Tekla Bude, Newnham College, Cambridge University (August 2015)
Mathematical Theologies : Rethinking Mathematical Pedagogy in Europe 1100-1500
Dr. Bude’s project considers the ways in which medieval mathematical thought found its way into devotional, theological, and philosophical texts from 1200-1500, and argues that we can better understand not only medieval mathematics, but also the origins of Renaissance and Enlightenment mathematics, if we recognize the importance of the medieval theological-mathematical ideas which influenced the work of Descartes, Newton, and Leibniz. Dr. Bude will focus her research on manuscripts from the Lawrence J. Schoenberg Collection, including 13th-century copies of Johannes de Sacrobosco’s Algorismus and Tractatum de sphaera (UPenn LJS 26), a 14th-century copy of Alexander de Villa Dei’s Algorismus (UPenn LJS 462) and William of Conches, Philosophia mundi (LJS 384) among many other texts.
Angelo Piacentini, Università Cattolica del Sacro Cuore, Milan (January 2016)
Italian Humanistic Manuscripts in the University of Pennsylvania Libraries
Dr. Piacentini’s project focuses on the codicological analysis of two important manuscript witnesses of Italian humanistic texts manuscripts in the University of Pennsylvania Libraries: UPenn LJS 267, an anthology of humanistic texts copied in 1409; and UPenn MS Codex 693, which contains one of the three witnesses of the Moralis philosophie dyalogus by the humanist Uberto Decembrio (ca. 1360-1427). UPenn LJS 267 is the only witness of four letters and a Latin oration by Donato Albanzani, a humanist from Ravenna, and contains a copy of the anonymous Lamentatio Medee, of which Dr. Piacentini is preparing a critical edition.

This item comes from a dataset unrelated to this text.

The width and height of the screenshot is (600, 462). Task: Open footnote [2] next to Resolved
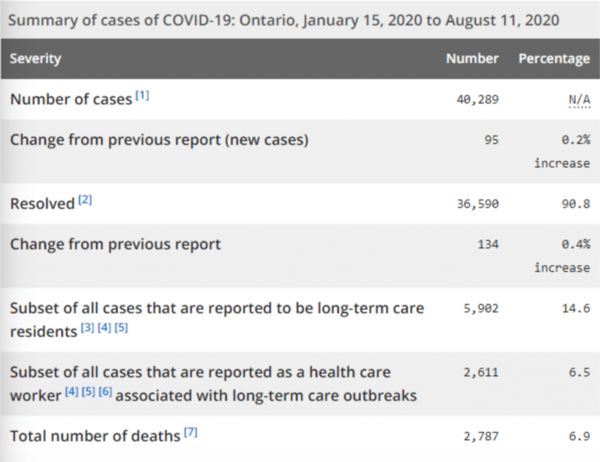pyautogui.click(x=85, y=201)
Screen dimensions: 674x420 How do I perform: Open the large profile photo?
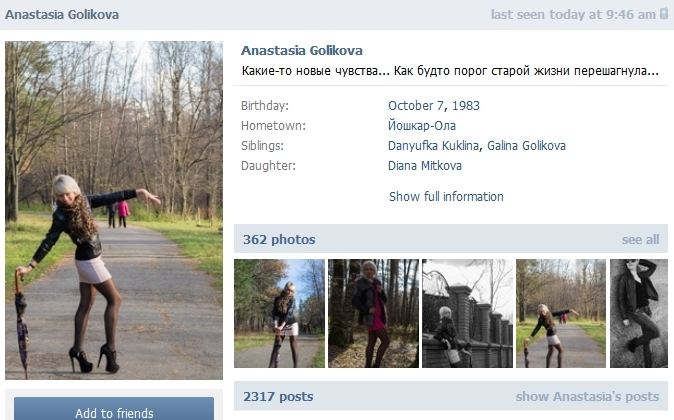114,210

Jeffrey C. Witt, Loyola University Maryland (May 2016)
The Abbreviatio of William of Rothwell: Integrating UPenn MS Codex 686 into the Sentences Commentary Text Archive and SCTA Image Viewer
As a SIMS fellow, Dr. Witt will examine manuscripts in Penn Libraries’ collections that are in some way connected to the medieval tradition of commenting on the Sentences of Peter Lombard. He will focus on UPenn MS Codex 686 which contains a witness to William of Rothwell’s commentary, which itself is an abbreviation of a commentary by Peter of Tarantaise, later Pope Innocent V. In the course of his study, he will encode the structural divisions of this text and map them to the folio divisions within MS Codex 686 and will make a selection of TEI encoded transcriptions of the contents of the manuscript. These encoding practices will make it possible to enter MS Codex 686 and the Rothwell commentary into the Sentences Commentary Text Archive <http://scta.info>. This inclusion will then allow MS Codex 686 to be viewed on the web alongside sister witnesses deposited on other images servers throughout the world. Moreover, thoughtful encoding of the text itself will permit the mapping of connections between the commentary of Peter of Tarantaise and the abbreviation made by William of Rothwell. For the first time, readers will be able to explore the connections between these two texts and their historical witnesses as they read them on the web.